Daily arXiv Digest — 2026-04-02 (ML + Optimization)

Auto-generated from arXiv metadata + an LLM reading only titles/abstracts. Equations are interpretive; always verify with the PDF.

1) Affine Normal Directions via Log-Determinant Geometry: Scalable Computation under Sparse Polynomial Structure

Authors: Yi-Shuai Niu, Artan Sheshmani, Shing-Tung Yau
arXiv: 2604.01163 · pdf
Categories: math.OC, math.AG, math.DG, math.NA

Abstract

Affine normal directions provide intrinsic affine-invariant descent directions derived from the geometry of level sets. Their practical use, however, has long been hindered by the need to evaluate third-order derivatives and invert tangent Hessians, which becomes computationally prohibitive in high dimensions. In this paper, we show that affine normal computation admits an exact reduction to second-order structure: the classical third-order contraction term is precisely the gradient of the log-determinant of the tangent Hessian.
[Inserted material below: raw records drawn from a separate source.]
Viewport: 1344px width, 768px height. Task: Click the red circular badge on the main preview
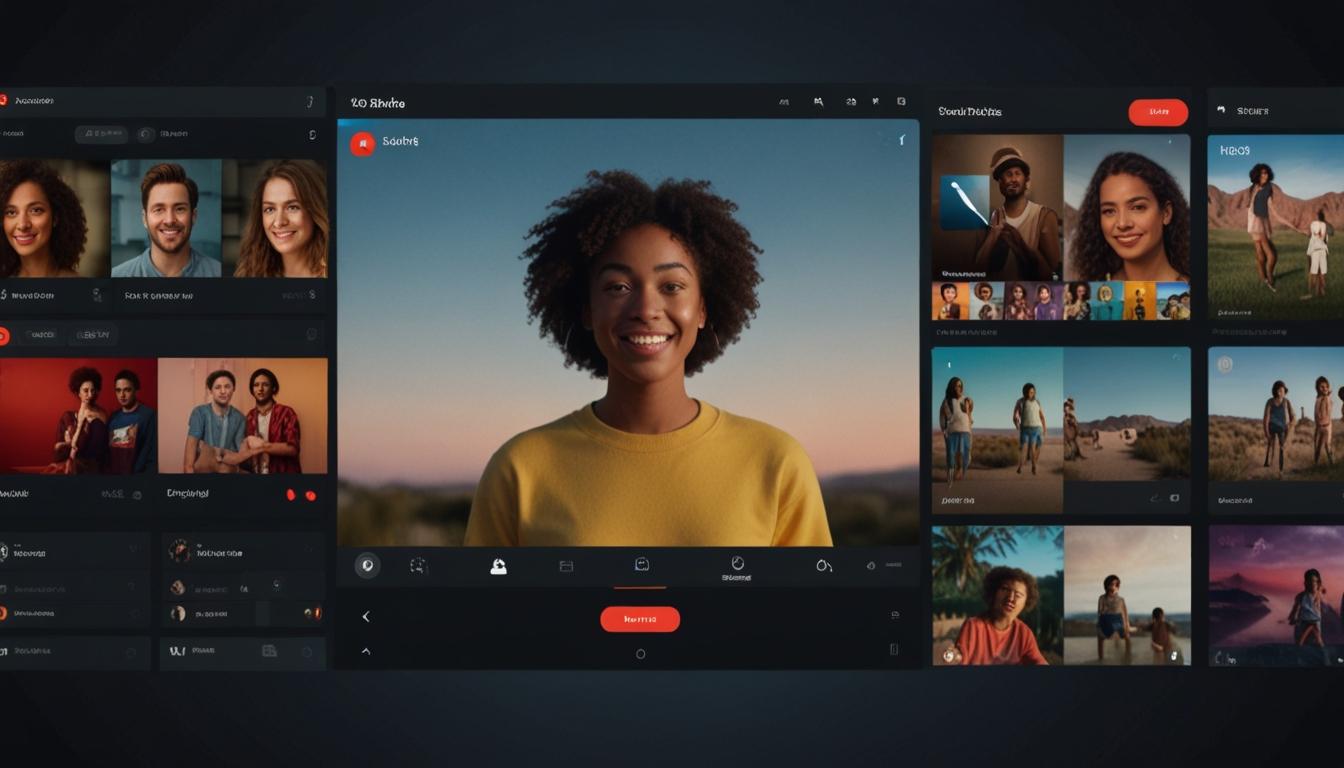pos(362,143)
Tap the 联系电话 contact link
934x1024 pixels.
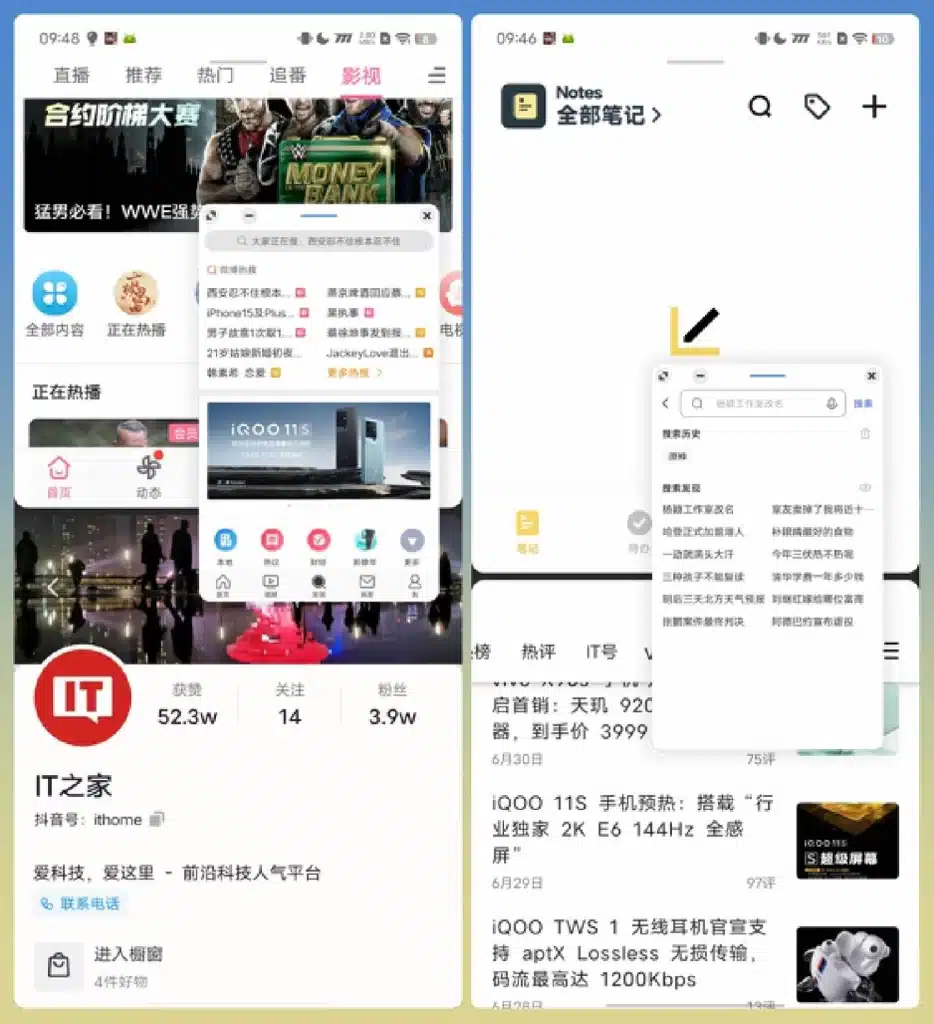[x=80, y=904]
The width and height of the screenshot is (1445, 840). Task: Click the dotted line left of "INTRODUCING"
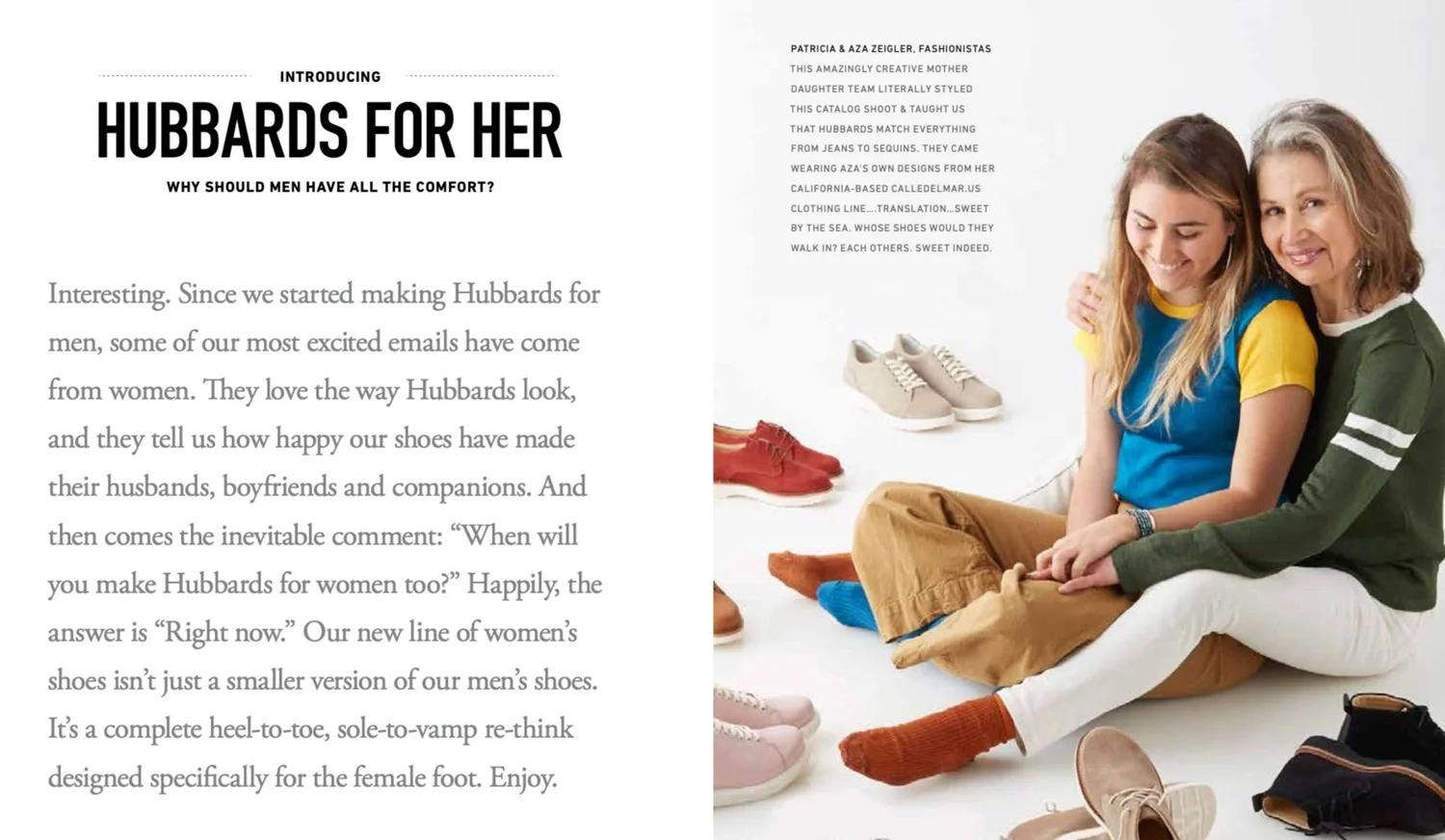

This identity replaces explicit third-order tensor contraction by a matrix-free formulation based on tangent linear solves, Hessian-vector products, and log-determinant gradient evaluation. Building on this reduction, we develop exact and stochastic matrix-free procedures for affine normal evaluation. For sparse polynomial objectives, the algebraic closure of derivatives further yields efficient sparse kernels for gradients, Hessian-vector products, and directional third-order contractions, leading to scalable implementations whose cost is governed by the sparsity structure of the polynomial representation. We establish end-to-end complexity bounds showing near-linear scaling with respect to the relevant sparsity scale under fixed stochastic and Krylov budgets. Numerical experiments confirm that the proposed MF-LogDet formulation reproduces the original autodifferentiation-based affine normal direction to near machine precision, delivers substantial runtime improvements in moderate and high dimensions, and exhibits empirical near-linear scaling in both dimension and sparsity. These results provide a practical computational route for affine normal evaluation and reveal a new connection between affine differential geometry, log-determinant curvature, and large-scale structured optimization.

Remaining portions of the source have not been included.